I look forward to posting the more complete version of this section… including your feedback if you’d care to leave any in the comments. The final version will appear as one of the last sections in the lit review of my dissertation.
The educational benefits or role-playing in the classroom are well documented elsewhere and well accepted, at least in constructivist circles.
Similarly, tabletop role playing games (RPGs) have a well-established history and tradition going back more than thirty years. These games have heavily influenced the video games that followed – both single player and massively multiplayer RPGs. However, much of the experience of tabletop RPGs has yet to be captured by a computer-based game, and much of the benefit is not yet available. The questions of how computers can best support meaningful role-playing and how such computer-assisted games can be incorporated into formal education remain as yet unanswered.
Tabletop role-playing games are commonly described as being descended from the increasingly sophisticated war games of the 19th and 20th century. These games included many simulation elements, as do many tabletop RPGs that use dice to resolve uncertainties. In video games, including massively multiplayer online role-playing games (MMORPGs) computers have taken over this role as referee and number-cruncher. A modern tabletop RPG is much more than a wargame, though; it is a system that facilitates game-play with a narrative structure to it. Within this system, players (especially the gamemaster) create their own goals and stories. Though tabletop games have their own limitations, they have accomplished a balance of story and interactivity that has so far eluded computer-driven games.

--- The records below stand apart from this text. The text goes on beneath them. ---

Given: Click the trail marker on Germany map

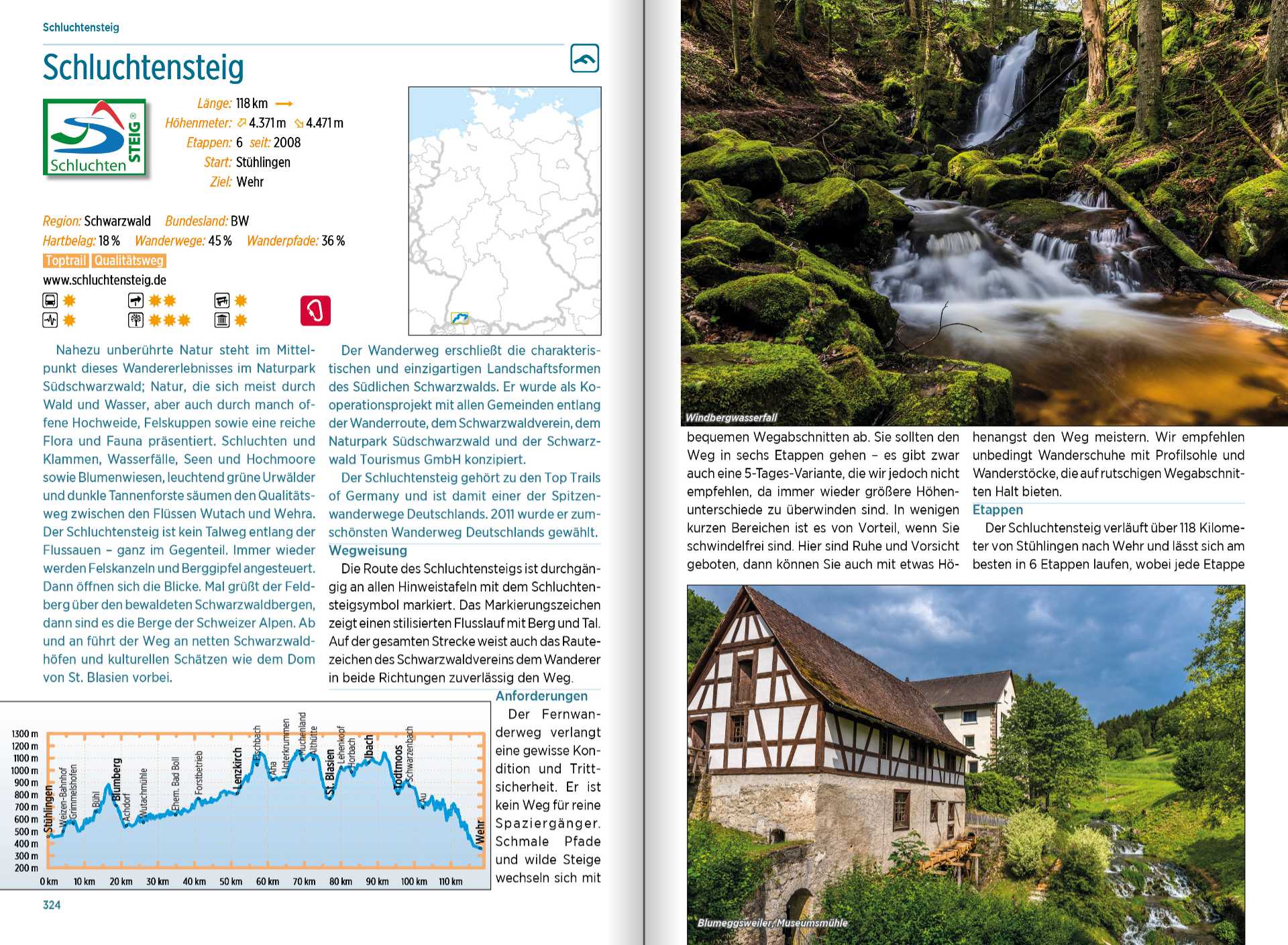Looking at the screenshot, I should pyautogui.click(x=460, y=317).
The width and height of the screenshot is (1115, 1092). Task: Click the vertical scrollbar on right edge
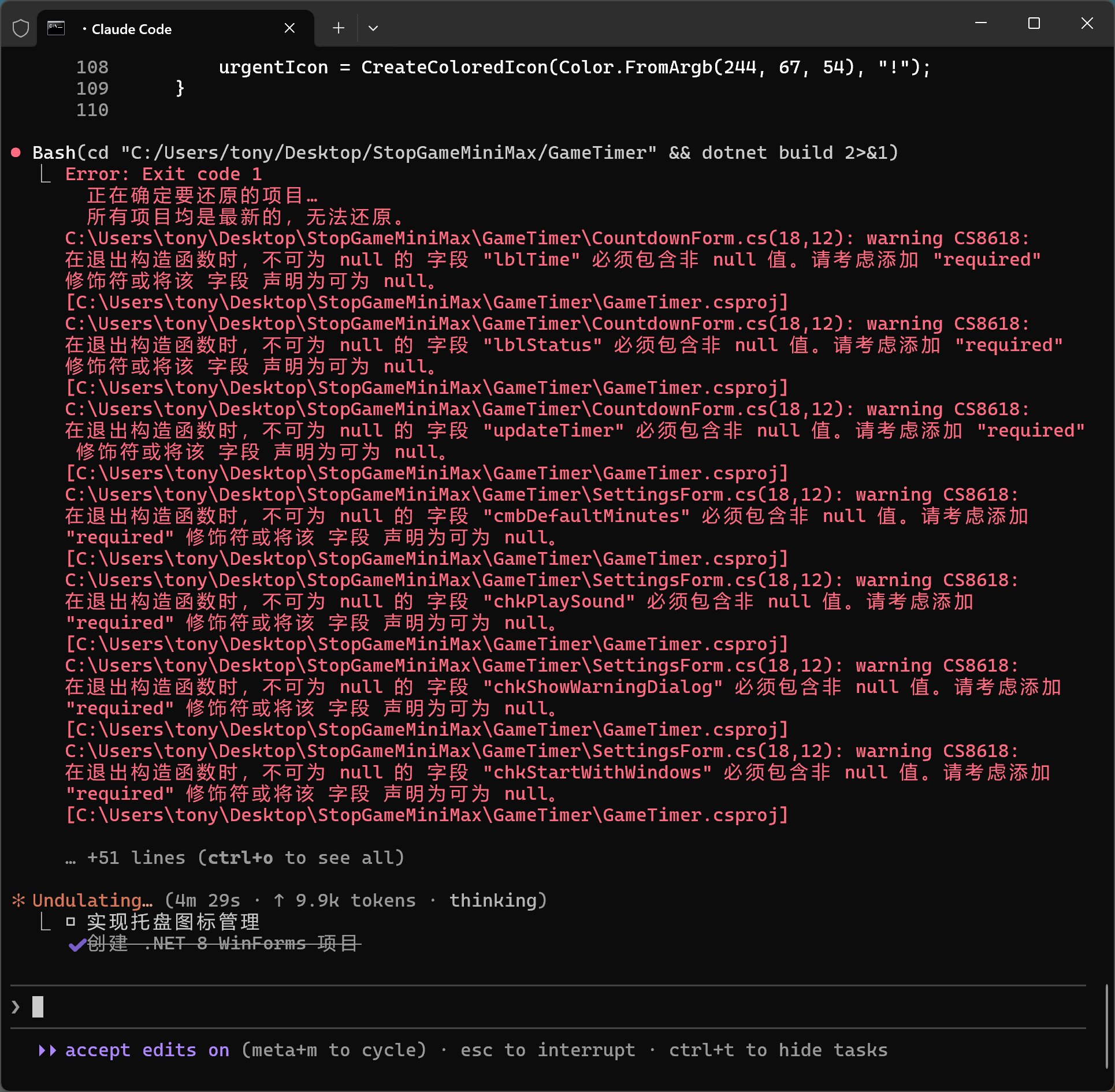1106,1025
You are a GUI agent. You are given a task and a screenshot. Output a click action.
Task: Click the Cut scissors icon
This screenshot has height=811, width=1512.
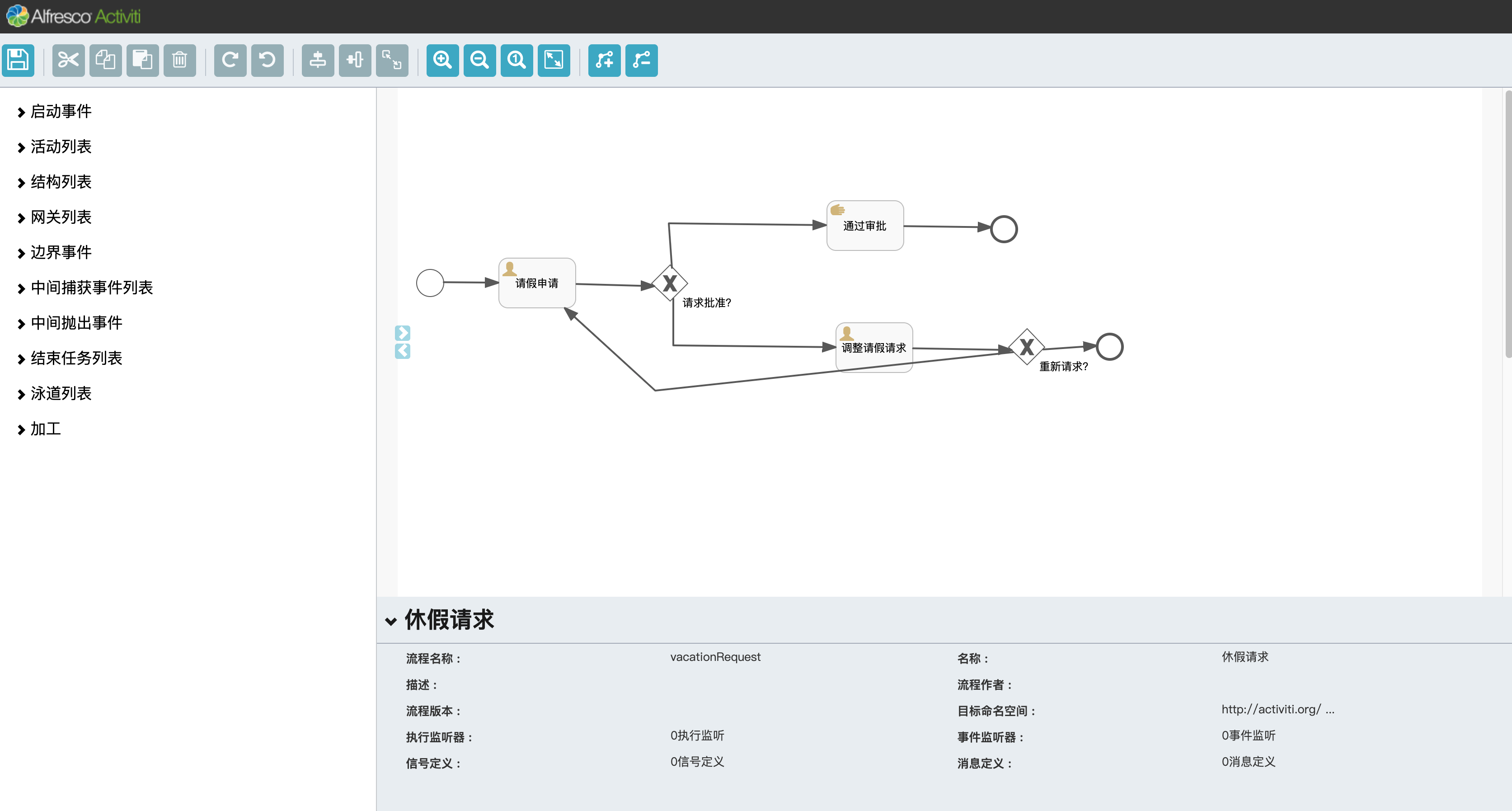[x=68, y=60]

At it’s best, the sort of role-playing that takes place during a tabletop RPG session can be considered an art form. The creation of everything from characters to plot (and sometimes game rules and systems) is participatory and shared among players. A role-playing session is a sort of theater or performance with a built-in audience (the other players, if no one else) and in which players participate at several different levels; as people in the room, as players in the game, as narrators of the story, and as the character they play. Tabletop RPGs encourage players to engage with their whole selves, including their affective, subjective, and emotional selves – and the games encourage new connections between players as human beings. Such an intensely immersive and emotional experience can be a powerful way for players (of both sexes) to remain in a state of flow for hours.

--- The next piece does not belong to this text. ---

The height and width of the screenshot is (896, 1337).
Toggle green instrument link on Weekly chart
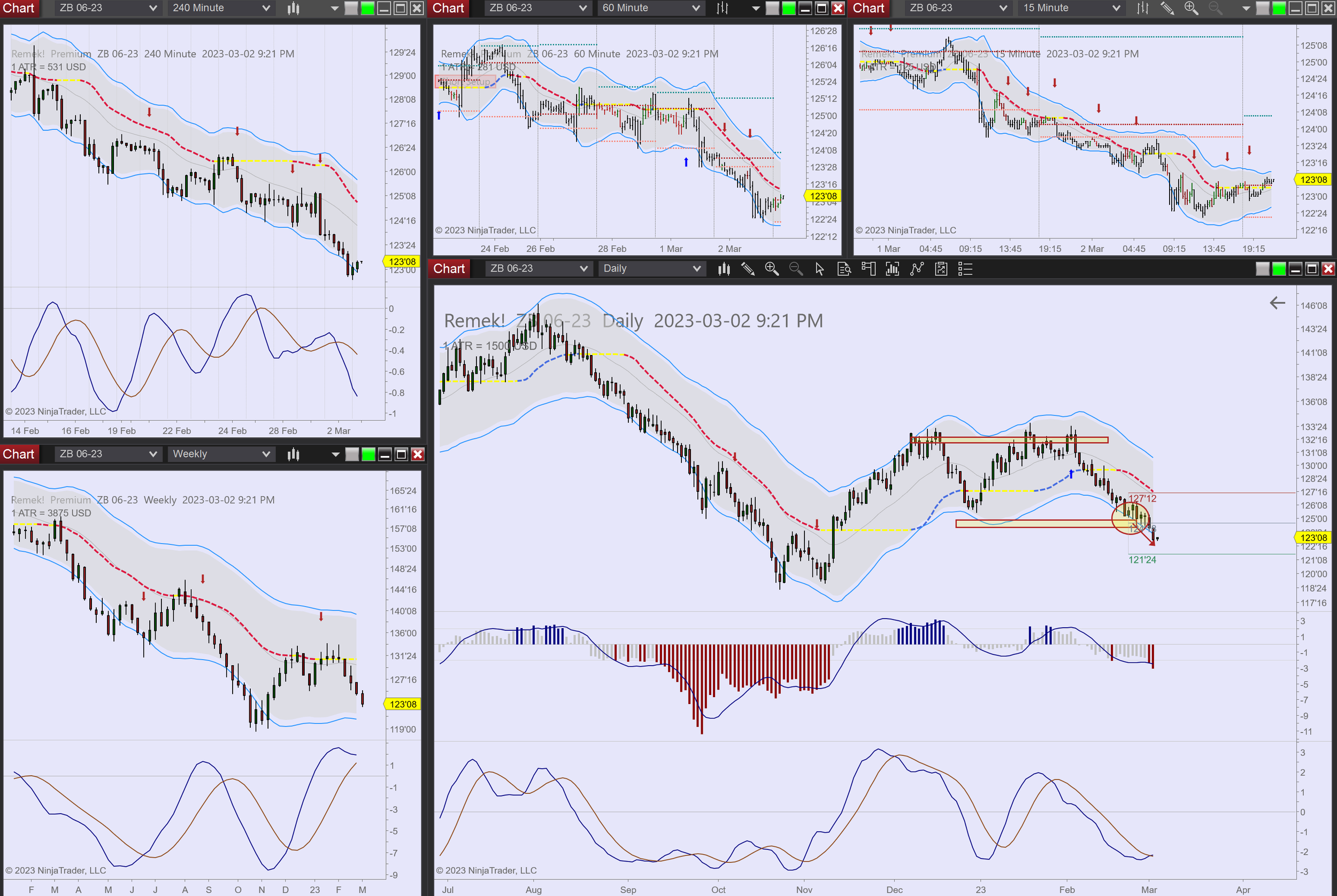(x=368, y=454)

This sort of role-playing also includes many inherent pedagogical benefits. Players have to deal with their characters’ strengths and weaknesses, which requires active cooperation and teamwork with others. A group of players can work toward shared goals and over time develop a shared culture (and shared mythology) surrounding the game. Also, spontaneous problem solving and decision-making are critical to success in the game. More importantly, players can take on a new persona or identity in an RPG, and can come to identify very closely with their characters. Players can even literally create a new world or reality within the game (or significantly effect the game world – in the role of a hero, which tends to be possible for only a few students in a traditional school setting). Conversely, the experience of playing can be part of the process of educating the player and creating who the player becomes. This can be even more powerful if the game is used to tackle difficult subject mater. At its best, the role-playing experience can offer moments of catharsis and redemption, and allow players to discover and resonate with even emergent and unintended themes.

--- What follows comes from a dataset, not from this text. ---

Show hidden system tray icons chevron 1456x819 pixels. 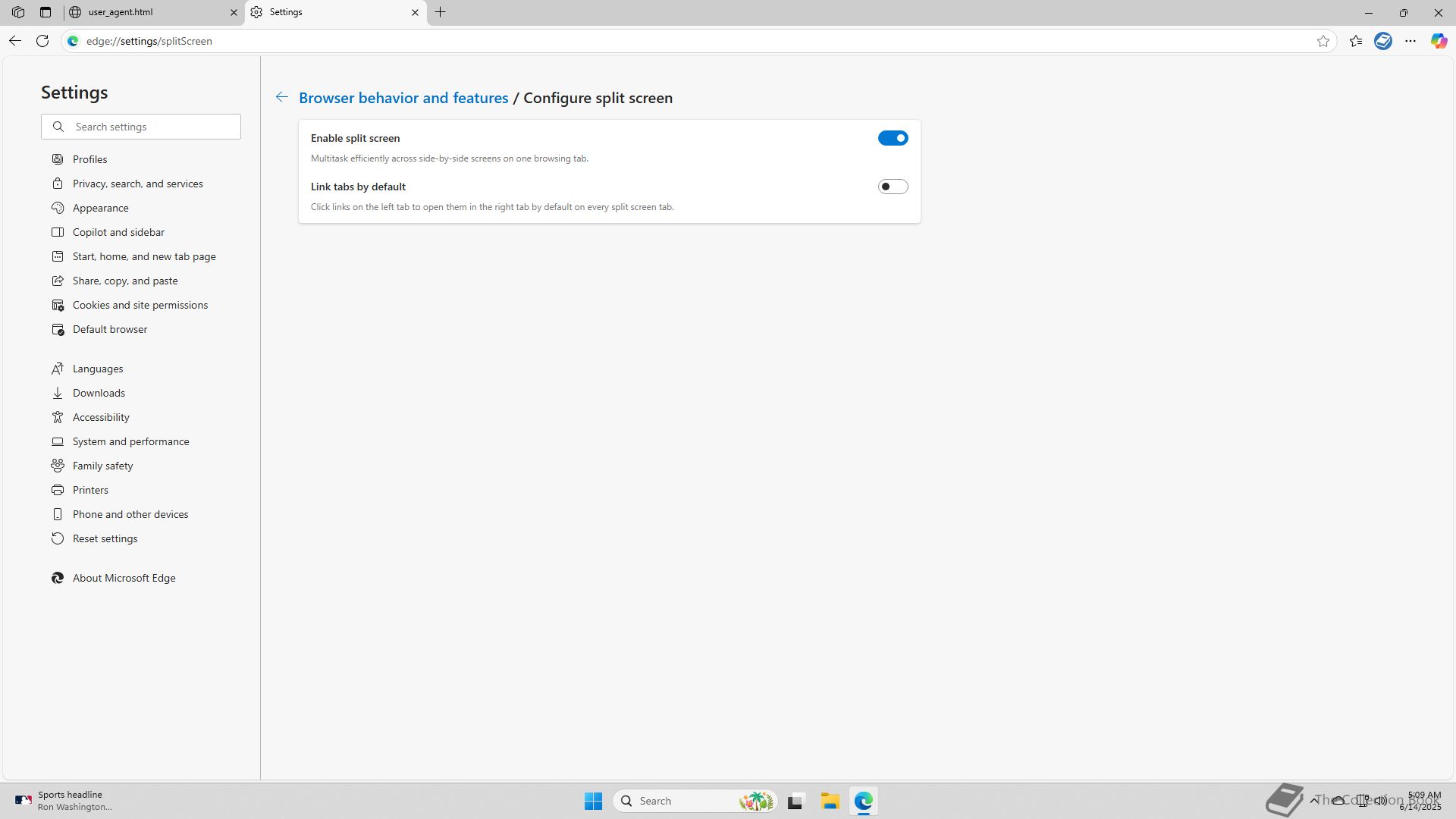coord(1314,800)
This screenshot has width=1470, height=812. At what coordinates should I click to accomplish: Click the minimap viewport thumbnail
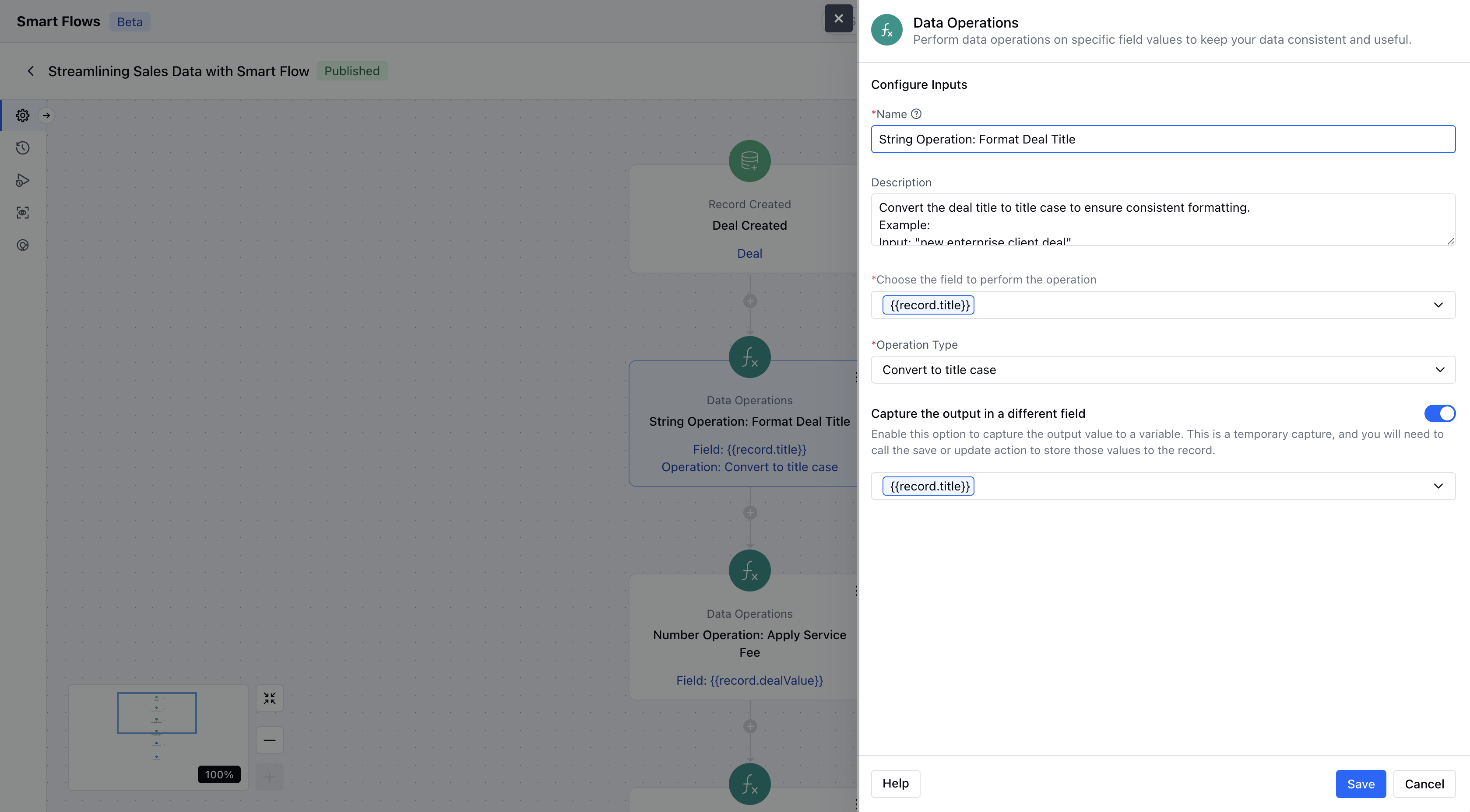pos(157,713)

Tabletop RPGs have influenced (and been influenced by) other media, including books, films, and even video games. Elements of role-playing can be found in adventure games, text based MUDs (multi-user domains), single player RPGs and, of course, MMORGPs. Tabletop RPGs probably share more in common with MMORPGs than any other modern genre of video game. However, whereas the tabletop RPG experience is best with only three to five players, MMORPGs usually accommodate thousands of players at once. The three to five player barrier is primarily a limit of human gamemasters. A computer system can handle a thousand times as many players, but has other limits, such as an inability to respond intelligently to unique situations, including unique dialog between players and non-player characters. Such limits are among the primary reasons why so little actual role-playing occurs in MMORPGs. Perhaps a game that is multiplayer, but not massively so, and that allows a human gamemaster to intercede in the automated systems, would be a better choice for supporting role-playing and thus for educational purposes. This might also mitigate some of the unpredictable nature of the co-created (and emotionally charged) emergent realities in MMORPGs, an issue of potential concern for educators and educational institutions.
In any case, a computer-based role playing game also has the advantage of being highly visible and easily recorded and analyzed for assessment purposes.
Educational game designers need to consider the question of how computers can best support meaningful and emotionally immersive role-playing. The ideal educational game might be part movie, part tabletop RPG, and part video game. Automating the tabletop games’ systems of collaboratively creating a meaningful narrative will be one of the most important technical challenges to realizing this goal.